Cara ini tidak menghapus dokumen pribadi, tetapi akan membatalkan perubahan pada sistem, driver, maupun aplikasi yang baru dipasang.
Periksa Kondisi SSD atau HDD
Jika laptop mulai sering lambat sebelum akhirnya gagal masuk Windows, bisa jadi media penyimpanannya mengalami masalah.

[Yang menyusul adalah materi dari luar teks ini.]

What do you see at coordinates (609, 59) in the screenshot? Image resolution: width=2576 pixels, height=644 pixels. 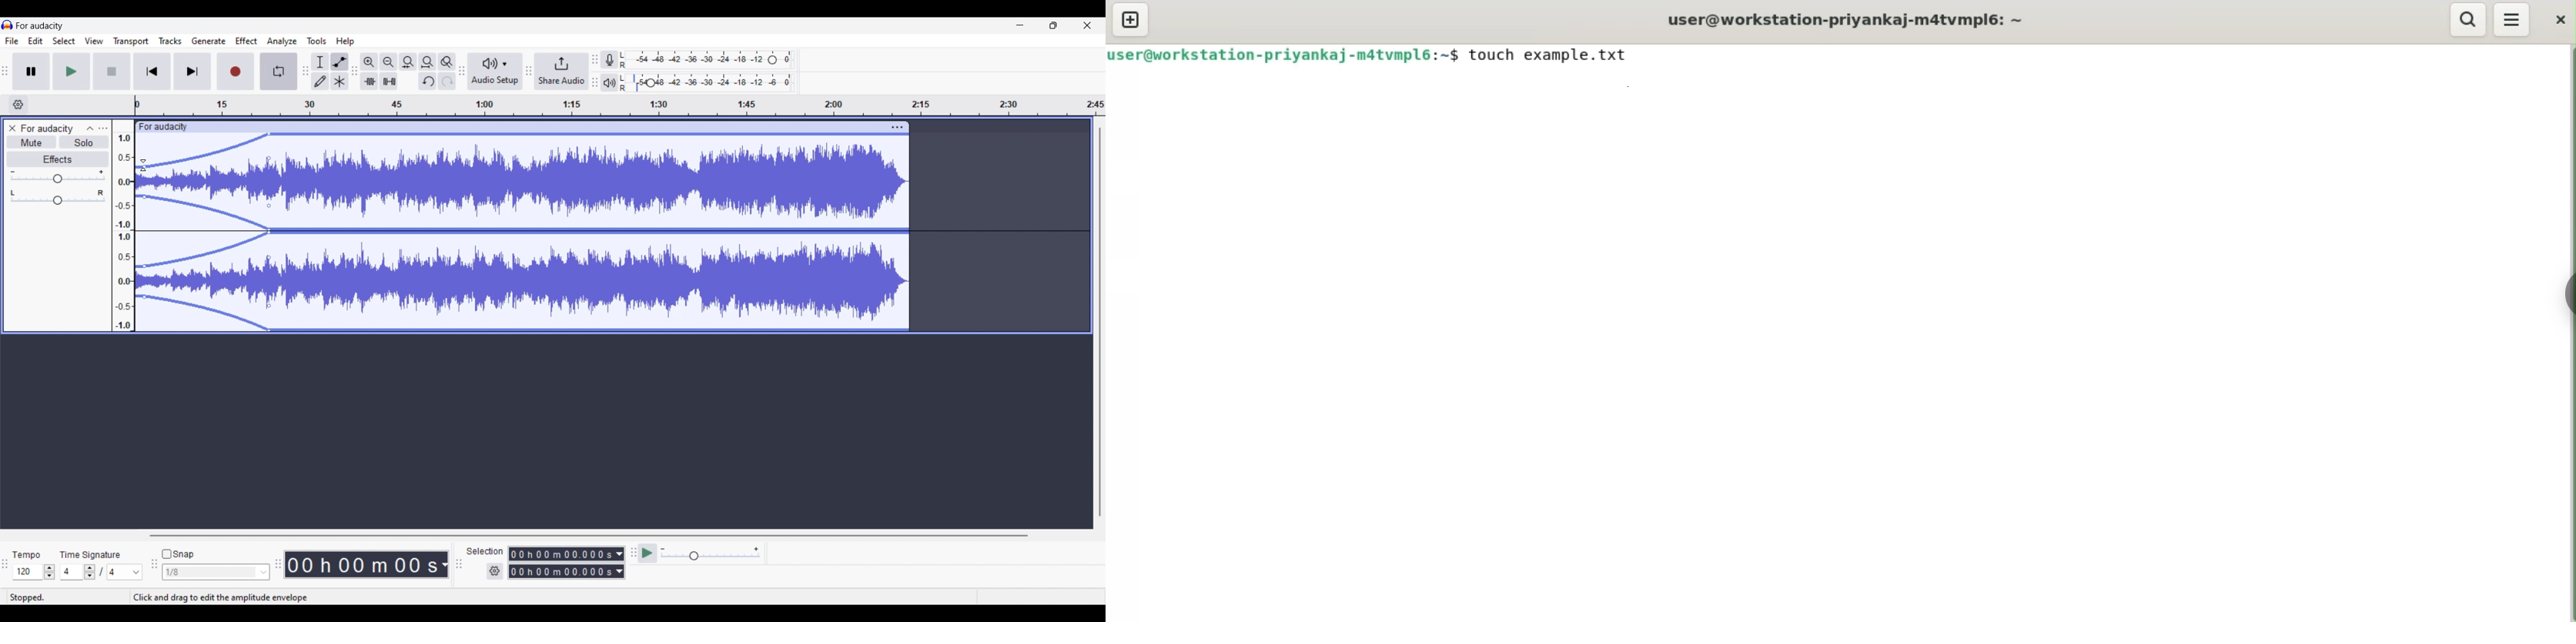 I see `Record meter` at bounding box center [609, 59].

Tanda-tandanya antara lain:
- Proses boot sangat lama.
- Laptop sering freeze.
- Muncul bunyi tidak normal pada HDD.
- Windows sering mengalami error.
Jika menggunakan SSD yang kesehatannya sudah menurun atau HDD yang mulai rusak, sebaiknya segera lakukan pencadangan data.
Periksa Pengaturan BIOS
Masuk ke BIOS atau UEFI dengan menekan tombol seperti F2, Del, atau Esc saat laptop dinyalakan, tergantung mereknya.
Pastikan SSD atau HDD masih terdeteksi dan urutan boot mengarah ke drive tempat Windows terpasang.
Jika penyimpanan tidak terdeteksi sama sekali, kemungkinan terdapat masalah pada perangkat keras.
Reset atau Instal Ulang Windows
Jika seluruh langkah sebelumnya tidak berhasil, pilihan terakhir adalah melakukan Reset This PC atau instal ulang Windows.
Sebelum melakukannya, usahakan mencadangkan data penting terlebih dahulu jika media penyimpanan masih bisa diakses.
Instal ulang memang dapat mengatasi banyak masalah sistem, tetapi semua aplikasi harus dipasang kembali setelah proses selesai.